PROVIDED TEXT:
^^^^^^^^
That stuff, though, has finally been matched by Cease’s ability to pitch, not just throw, and that’s what has elevated him to the level of deserving to be an All Star and someone warranting Cy Young consideration. It’s all part of an ongoing development that could make Cease not just a key to a White Sox turnaround this year but championship contention in the years to come.

“He’s definitely taking some big steps. And what’s exciting is there’s still more steps to be had,” Katz said in May. “That’s kind of expected. He’s still a young pitcher. He had a great year last year, he’s off to a great start right now, but there’s still things we’re trying to refine, trying to get consistent. But he’s growing every day, his confidence is growing every day, which is ultimately the biggest thing.
^^^^^^^^
GIVEN REQUEST A:
Please transcribe the listing below, beginning at the line that has "Click the RAM row label" and stopping after the line that has "point(462,598)". Omit the pictures from your transcription.

SOURCE RECORDS:
^^^^^^^^
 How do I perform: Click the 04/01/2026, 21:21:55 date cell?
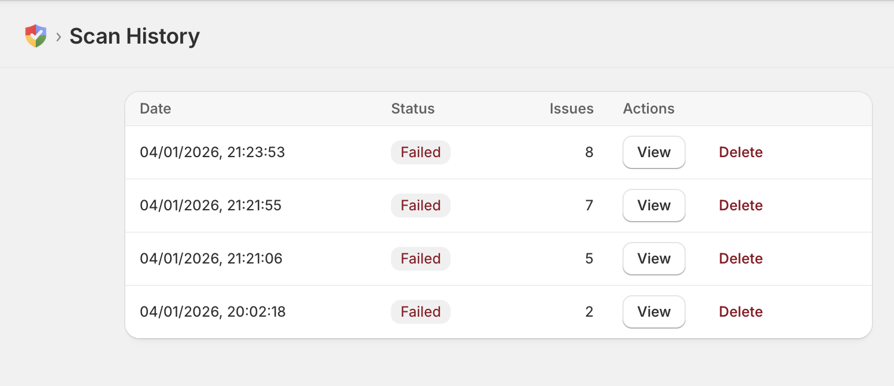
^^^^^^^^
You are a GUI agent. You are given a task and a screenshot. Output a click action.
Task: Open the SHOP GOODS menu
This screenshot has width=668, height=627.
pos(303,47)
^^^^^^^^
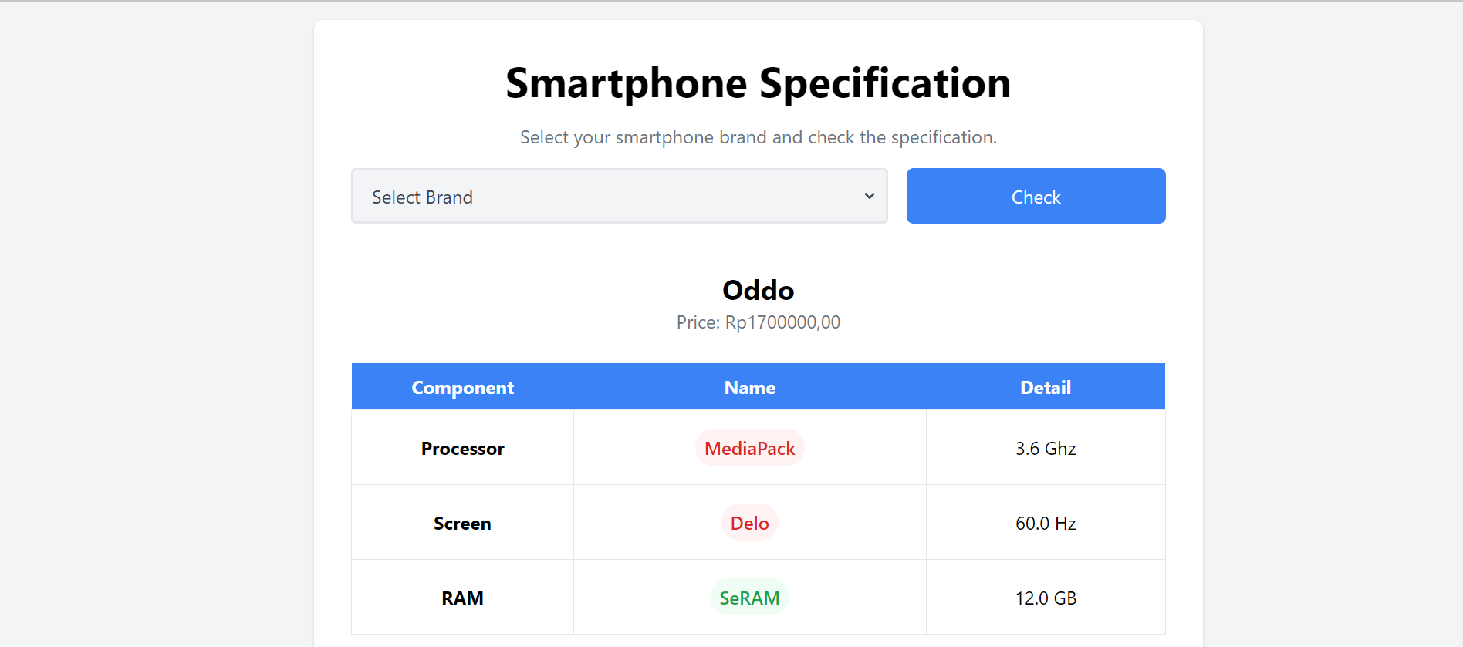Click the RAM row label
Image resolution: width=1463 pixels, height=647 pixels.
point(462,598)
^^^^^^^^
GIVEN REQUEST B:
Restate word for word the part of the passage about Cease that begins at the words "That stuff, though, has" and stops after the words "the biggest thing.".

TASK RESPONSE A:
Click the RAM row label
Image resolution: width=1463 pixels, height=647 pixels.
point(462,598)

TASK RESPONSE B:
That stuff, though, has finally been matched by Cease’s ability to pitch, not just throw, and that’s what has elevated him to the level of deserving to be an All Star and someone warranting Cy Young consideration. It’s all part of an ongoing development that could make Cease not just a key to a White Sox turnaround this year but championship contention in the years to come.

“He’s definitely taking some big steps. And what’s exciting is there’s still more steps to be had,” Katz said in May. “That’s kind of expected. He’s still a young pitcher. He had a great year last year, he’s off to a great start right now, but there’s still things we’re trying to refine, trying to get consistent. But he’s growing every day, his confidence is growing every day, which is ultimately the biggest thing.